As seen at the
2009 SXSW Film Festival:
Put simply,
Paul Solet’s Grace is one of the freakiest and most
atmospheric horror films I’ve seen all year, deserving of the
“disturbingly entertaining”-reputation it garnered on the
festival circuit. The film follows Madeline Matheson (Jordan
Ladd), who is pregnant and determined to deliver her baby at
home with a midwife—absolutely NOT in a hospital—to maintain a
natural lifestyle. After finding the right woman for the job—her
ex-lover, Patricia Lang (Samantha Farris)—matters complicate.
Madeline and her husband get in a car-wreck that leaves both he
and the unborn child dead… or so the viewer is led to believe.
Dead or not, Madeline is determined to carry the fetus to term,
and a minor miracle happens when little Grace comes to life
after initially appearing stillborn. But Grace is no ordinary
child: instead of nursing on milk, she craves blood.
Grace
is a more understated film than the buzz might suggest and, as
such, creeps up on the viewer in a silently creepy way. The
first scene in which Baby bites into Mommy’s breast to nurse is
a real shocker, mostly because Madeline’s reaction is so
subdued, perhaps because she’s a good victim. In fact, the
movie’s real terror rests not in what the baby does, but how her
mother handles it. Desperate to keep Grace’s secret under wraps
so that her mother-in-law, who wants to take Grace for herself
under the argument Madeline is an unfit parent, Madeline goes to
extremes to keep the baby in check by quenching her thirst. The
inevitable final showdown between mother and grandmother, which
I dare not spoil, is bound to make the viewer’s jaw drop. In
this sense, as Film Blather’s Eugene Novikov
points out,
the movie is a surprisingly conservative condemnation of the
“hippie granola” lifestyle that leads Madeline to believe she’s
doing what’s best for Grace. It’s a refreshing change of pace
not to see Madeline depicted as an extremist Christian, as she
no doubt would be in mainstream horror. Instead, writer/director
Solet’s sociopolitical commentary examines the severe pitfalls
“alternative” living, although it never does so in an overly
obvious or preachy manner. In terms of message-delivery,
Grace does for blood-thirsty babies what Romero does for
zombies.
Grace
is not a masterpiece, but it isn’t trying to be. The film is,
plain and simple, great Midnight Movie-making, with plenty of
shocking action for audiences to marvel at and food for thought
to chew on. If you’re looking for Tolstoy, then you clearly made
a wrong turn several miles back. But for my tastes, Solet’s film
was certainly worth the hour it took me to hail a 2 a.m. St.

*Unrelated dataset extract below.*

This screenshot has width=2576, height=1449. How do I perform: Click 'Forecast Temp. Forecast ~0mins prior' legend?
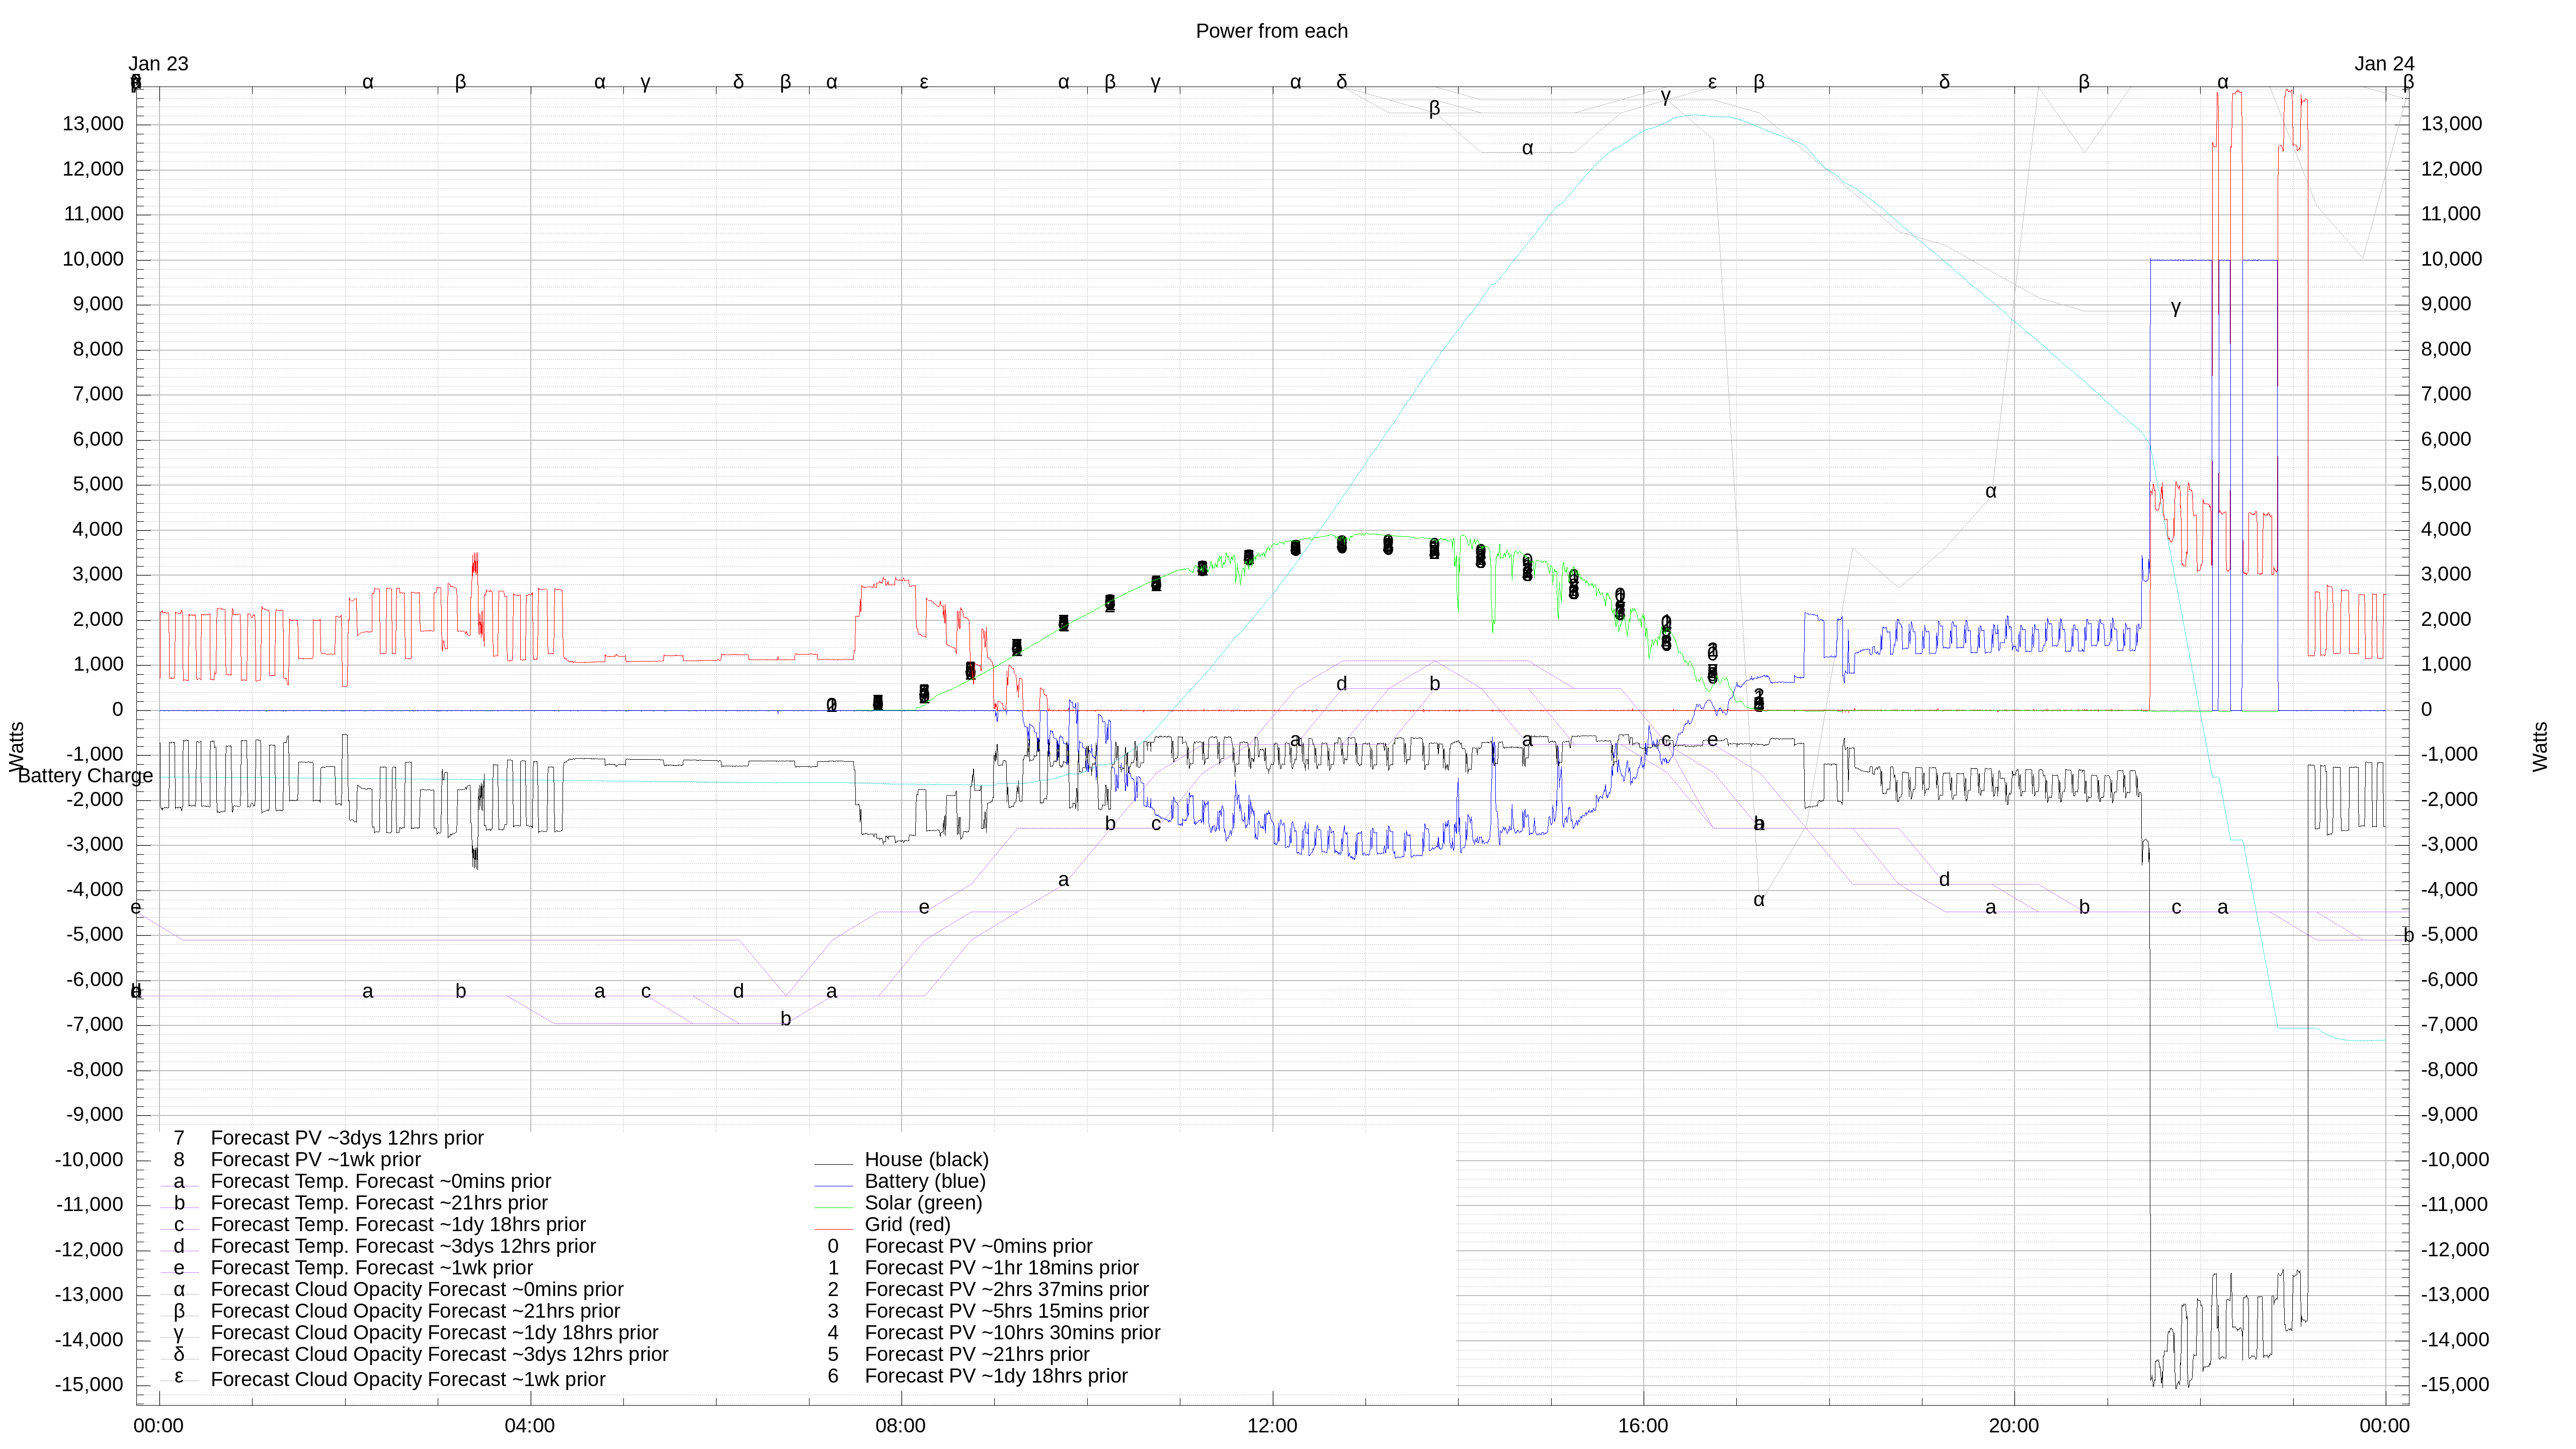click(x=380, y=1181)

Patty’s Day cab back to my hotel during this year’s South by
Southwest Film Festival. Drunk Austinites who have no qualms
about running into oncoming traffic to chase the bright yellow
object they need to get home are tough competition in that
regard. At least I wasn’t taken down by an infant vampire while
I waited.
-Danny Baldwin,
Bucket Reviews
Review Published
on: 3.23.2009
Screened on:
the eve of
3.19.2009 at Midnight at the Alamo Drafthouse Ritz in Austin, TX.
Grace is rated R and runs 85 minutes.